Two students, Bill and Mike, moved to new towns with their parents. Bill disliked his new community from the first day. He felt the new school was inferior to the one he had attended in his former hometown. His new classmates seemed boring and unfriendly. “I wish we hadn’t moved here,” Bill told his parents. “This is a cold, dull place, and I’ll never fit in.”
Mike was far more fortunate. He discovered his new school was not only excellent academically but provided many interesting activities and challenges. “I can’t believe how many new friends I made today,” he stated to his family at the dinner table after his first day at Miller High. “I feel as though some of the students have been my friends forever.” Before you pity Bill for not moving to a town as warm and friendly as the one Mike moved to, you should know that they moved to the same town, the same neighborhood, and they attend the same school!
Why did two young people respond to a similar situation so differently? Bill tends to expect the worst in life, whereas Mike is outgoing and friendly. Mike went to the new school with a smile on his face and an open and positive outlook. Mike is a loving person who lives in a loving world.

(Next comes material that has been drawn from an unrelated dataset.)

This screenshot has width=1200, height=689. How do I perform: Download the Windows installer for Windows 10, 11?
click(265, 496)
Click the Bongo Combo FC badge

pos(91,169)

The loving person creates a positive atmosphere. Jill, for example, was a loving person. She was the friend you could count on—always ready to listen, to help, and to comfort. When Jill’s mother died of cancer while Jill was still in high school, she was surrounded by love, not only from her family but also from her many friends. Jill’s giving of herself was being returned tenfold. Even in great sorrow, she lived in a loving world.
The loving person can feel hurt, can experience anger, can be put out at someone for some reason. These are human emotions. Life, after all, offers its share of disappointments, troubles, worries, and sorrows for each of us. We cannot expect continuously happy days. But the loving person refuses to allow negative emotions to become dominant. The loving person can forgive another who may have hurt him. The loving person goes for a long walk or becomes involved in an activity that takes his mind off the feelings of anger or frustration that may be threatening his peace of mind. The loving person clears the air by talking with the person with whom he may be angry, and then perhaps offers a hug or a handshake in reconciliation. Regardless of the degrees of stress or confusion he or she must undergo, that person’s world continues to be a loving world.
Try a smile instead of a scowl. Expect the best and not the worst. Do your utmost to be understanding and to care for the people in your life. The “Bills” of this world often find things to complain about throughout their lives. The “Mikes,” on the other hand, not only look for the best but help to create that best through their own attitudes and integrity. The loving person, from youth to old age, lives in a loving world and leads a full and happy life, finding the strength to face problems and tragedies because of the loving world they inhabit.
Dr. Glenn Mosley wrote the following in an article entitled “Love and Friendship”: “Love is more than sentiment; it is a need, a hunger, and a thirst that is perfectly natural. No one can live happily without giving and receiving love. It is the fulfilling of the law, and the fulfilling of life. We must understand Jesus’ teachings on love. . . . ‘God is love, and he who abides in love abides in God, and God abides in him.’ In other words, to the extent that we let this divine activity hold sway in us we become a portion of the divine heart of God.”
It may sometimes seem difficult to be open to others who may seem cranky, ill-tempered, selfish, and hostile. Yet, a loving person realizes that understanding another’s problems and frustrations can help open the way to compassion. A loving person, living in a loving world, knows that the miracle of love can find a way to pass the “impassable” human relations obstacle.